Court of Appeal Reverses Own Decision in WING CHUN Case


  • The First-Instance IP Court rejected a request for the invalidation of the mark WING CHUN in Classes 41 and 45, and the Court of Appeal affirmed
  • On further appeal, the Court of Appeal reversed its own opinion
  • The court held that the mark should be invalidated for some of the remaining services in Class 41

Background

In 2011 the defendant applied to register the trademark WING CHUN in Classes 41 and 45, including sports activities, educational services, organisation of symposiums and conferences, publication of magazines and newspapers, production of films and radio-television programmes, legal services and security services.

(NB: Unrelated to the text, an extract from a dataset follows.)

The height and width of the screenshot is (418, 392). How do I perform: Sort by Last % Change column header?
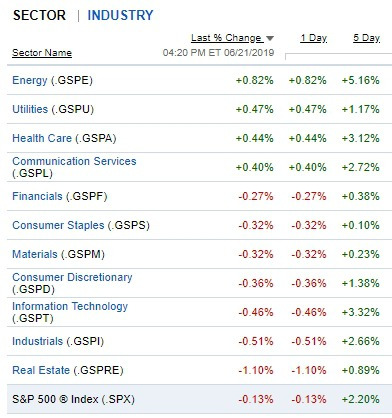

The education, sports, culture and entertainment services were removed ex officio from the list of goods and services by the Turkish Patent and Trademark Office based on absolute grounds of refusal, as Wing Chun is a traditional Southern Chinese close-range combat style and a form of self-defence. The defendant did not appeal this partial refusal and its trademark was registered for the remaining services in Classes 41 and 45 in 2013.

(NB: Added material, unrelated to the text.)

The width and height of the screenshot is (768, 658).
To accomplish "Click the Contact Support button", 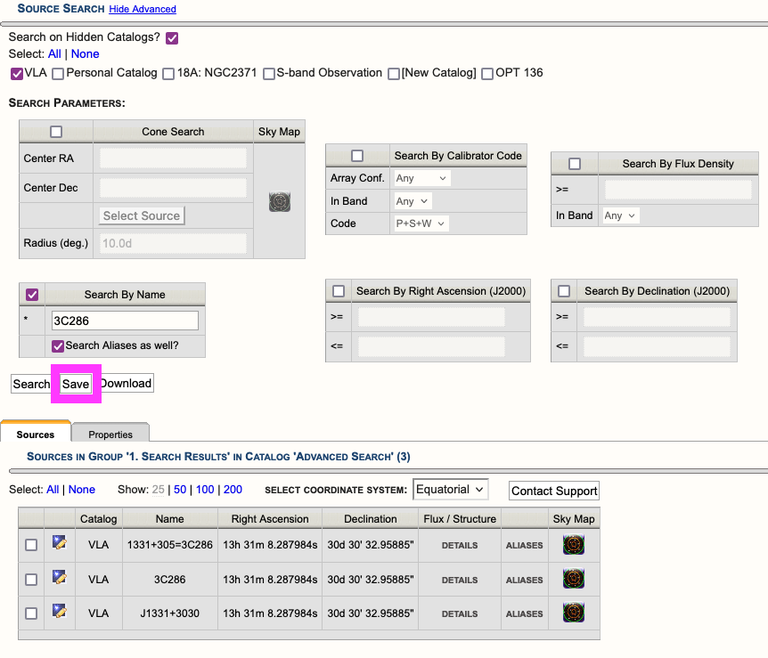I will 554,491.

In 2014 the plaintiff, an autonomous sports federation operating under the supervision of the General Directorate of Youth and Sports, requested the invalidation of the WING CHUN trademark, arguing that, according to the rule of law, marks which consist, exclusively or mainly, of signs or names used by everyone in a field of trade, or which serve to distinguish those that belong to a specific professional, artistic or commercial group, shall not be registered.

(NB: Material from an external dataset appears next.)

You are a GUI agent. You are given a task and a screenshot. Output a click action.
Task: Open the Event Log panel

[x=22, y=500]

First and second-instance decisions

The First-Instance IP Court accepted that ‘Wing Chun’ is the name of a type of sport, but rejected the invalidation request. The court reasoned that the mark was distinctive for the remaining services in Classes 41 and 45 (not including sport services) and did not serve to distinguish a specific professional, artistic or commercial group, as claimed by the plaintiff.

Following a first appeal by the plaintiff, the decision of the First-Instance IP Court was approved by the 11 Civil Chamber of the Court of Appeal.

Decision on further appeal

Upon further appeal, the same chamber of the Court of Appeal reversed its opinion and held that the WING CHUN mark should be invalidated for some of the remaining services in Class 41 (ie, organisation of symposiums and conferences, publication of magazines and newspapers, production of films and radio-television programmes), since it was a sign which is used by everyone in the trade and, thus, cannot be monopolised by a single party through trademark registration, in light of the aforementioned rule of law.

Comment

This decision is interesting since it is very rare for the Court of Appeal to do a complete U-turn on the same subject, as both first appeals and review applications are examined by the same chamber of the Court of Appeal - namely, the 11 Civil Chamber. Keeping that in mind, clients are advised to exhaust all possible steps of appeal against an unfavourable decision rendered by the lower courts or even the Court of Appeal itself.

Further, even though the services related to sports activities had already been removed from the specification of the trademark by the Patent and Trademark Office during the ex officio phase (ie, before registration), the Court of Appeal found that the mark should also be kept free for use by anyone in the trade for other services in Class 41. However, it is not totally clear why the Court of Appeal specified only some services in Class 41 and excluded other services in Classes 41 and 45. For instance, the authors are of the opinion that the WING CHUN mark should also be kept free for use for security services, considering that Wing Chun, as a type of sport, can also be practiced in connection with security services.

The case has now been returned to the First-Instance IP Court for a retrial as per the Court of Appeal’s decision.